Os 350 ex-funcionários do Hospital Alfa levaram mais um calote da empresa. Além de não poder arcar com as verbas rescisórias, FGTS e INSS dos funcionários, o hospital não cumpriu a promessa de pagar o salário de novembro e a primeira parcela do 13º salário até o último dia 10. Por conta disso, o Alfa – que desde o início do mês tem novo dono e se chama CHS Hospital Nossa Senhora das Graças – sofrerá uma auditoria trabalhista da Superintendência Regional do Trabalho (SRT), além das medidas judiciais que o Ministério Público do Trabalho (MPT) garante tomar nos próximos dias.

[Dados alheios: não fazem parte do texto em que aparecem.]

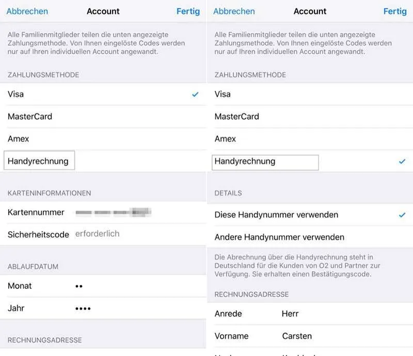Tap Abbrechen in right screen
This screenshot has width=413, height=356.
[234, 11]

A intenção é começar a auditoria ainda hoje. “Esperávamos que eles pagassem ao menos o prometido, pois o antigo dono do Alfa tem posses em outros Estados. Mas nem isso foram capazes de fazer”, diz o mediador público Mário César Carvalho, responsável pela negociação entre o Grupo Fator (antigo dono do Alfa) e o Sindipeenfermagem, que representa 80% dos trabalhadores do hospital.
O resultado da auditoria não tem previsão para sair e, quando pronto, será entregue à Justiça do Trabalho.
Desde o início, a Associação Ahmar, atual dona do hospital, alega nada ter a ver com os problemas trabalhistas. Atribui todos ao grupo Fator. Mas durante a reunião, os ex-funcionários afirmaram que 90% do atual quadro de funcionários do hospital está em situação irregular.
Ainda ontem, o Sindipeenfermagem protocolou uma denúncia no MPT contra o Hospital Nossa Senhora das Graças. Entretanto, há algum tempo um funcionário de nome não divulgado já protocolara queixa junto ao MPT. Por e-mail, o órgão afirma que tomará, ainda neste ano, medidas judiciais (ações cautelares ou ações civis públicas, por exemplo) contra a empresa.
Como o grupo Fator não tem crédito na praça, nem dinheiro, está descartada a aplicação de medidas administrativas como o Termo de Ajuste de Conduta, que implicam em possíveis multas.
Segundo o advogado do grupo Fator, Denys Lira, dos 350 demitidos, 250 foram recontratados pela atual gestão do hospital. Ele se reuniu na última terça-feira com o procurador Renato Saraiva, do MPT, que está à frente do caso.